═══ EXCERPT TO READ
💡 2-Sentence-Summary
“How We Learn” by Stanislas Dehaene is a comprehensive exploration of the latest neuroscience research on learning, covering topics such as attention, perception, memory, and reasoning. The book offers practical insights into effective learning strategies, including the importance of motivation, engagement, feedback, active learning, and spaced repetition, based on scientific evidence.
💭 What I think about it
If you’ve followed my content for a while, you know that I continue to argue how learning to learn is arguably the most important factor for academic success. I loved this book as it debunks many learning myths (learning styles, rereading, highlighting, etc) and surfaces the science-based principles that work. It’s a great read to understand recent advances in cognitive psychology, neuroscience, artificial intelligence, and education sciences and includes practical applications that lead to a better was to learn.
🌟 Who benefits from reading this book?
Basically, anyone interested in how our brains work and how we can optimize learning. It’s well-written and highly accessible. Dehaene, a cognitive neuroscientist and professor at the Collège de France, examines the different processes involved in learning, including attention, perception, memory, and reasoning. He also delves into the brain’s capacity for learning, discussing topics such as neuroplasticity and the role of sleep in memory consolidation.
📚 How the book changed my life
The book increased my understanding of the meta-layers of learning. Dehaene provides fascinating insights into how our brains work and how we can optimize our learning to improve our lives in both personal and professional domains.
✍️ My Favorite Quotes
- No, learning does not occur passively through simple exposure to data or lectures: on the contrary, cognitive psychology and brain imaging show us that children are budding scientists, constantly generating new hypotheses, and that the brain is an ever-alert organ that learns by testing the models it projects onto the outside world.
══════
═══ RECORDED DATA
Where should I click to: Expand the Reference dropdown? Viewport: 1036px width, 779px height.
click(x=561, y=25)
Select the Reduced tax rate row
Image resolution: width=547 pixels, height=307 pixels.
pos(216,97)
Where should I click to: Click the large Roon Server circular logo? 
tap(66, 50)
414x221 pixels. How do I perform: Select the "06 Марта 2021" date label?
══════
PROBLEMS TO WORK ON:
(a) According to the review of How We Learn, where is Dehaene a professor?
(b) Please proceed with the review of How We Learn, picking up after its last favorite quote.

WRITTEN ANSWERS:
(a) At the Collège de France.

(b)
- No, errors are not the mark of bad students: making mistakes is an integral part of learning, because our brain can adjust its models only when it discovers a discrepancy between what it envisioned and reality.
- No, sleep is not just a period of rest: it is an integral part of our learning algorithm, a privileged period during which our brain plays its models in a loop and enhances the experience of the day by a factor of ten to one hundred.
- Pay attention to attention. Attention is the gateway to learning: virtually no information will be memorized if it has not previously been amplified by attention and awareness.
- We should expose children to a second language as early as possible. We should also bear in mind that plasticity extends at least until adolescence. During this entire period, foreign language immersion can transform the brain.
- Keep children active, curious, engaged, and autonomous. Passive students do not learn much. Make them more active. Engage their intelligence so that their minds sparkle with curiosity and constantly generate new hypotheses.
- Just as medicine is based on biology, the field of education must be grounded in a systematic and rigorous research
an ecosystem that brings together teachers, patients, and researchers, in a ceaseless search for more effective, evidence-based learning strategies.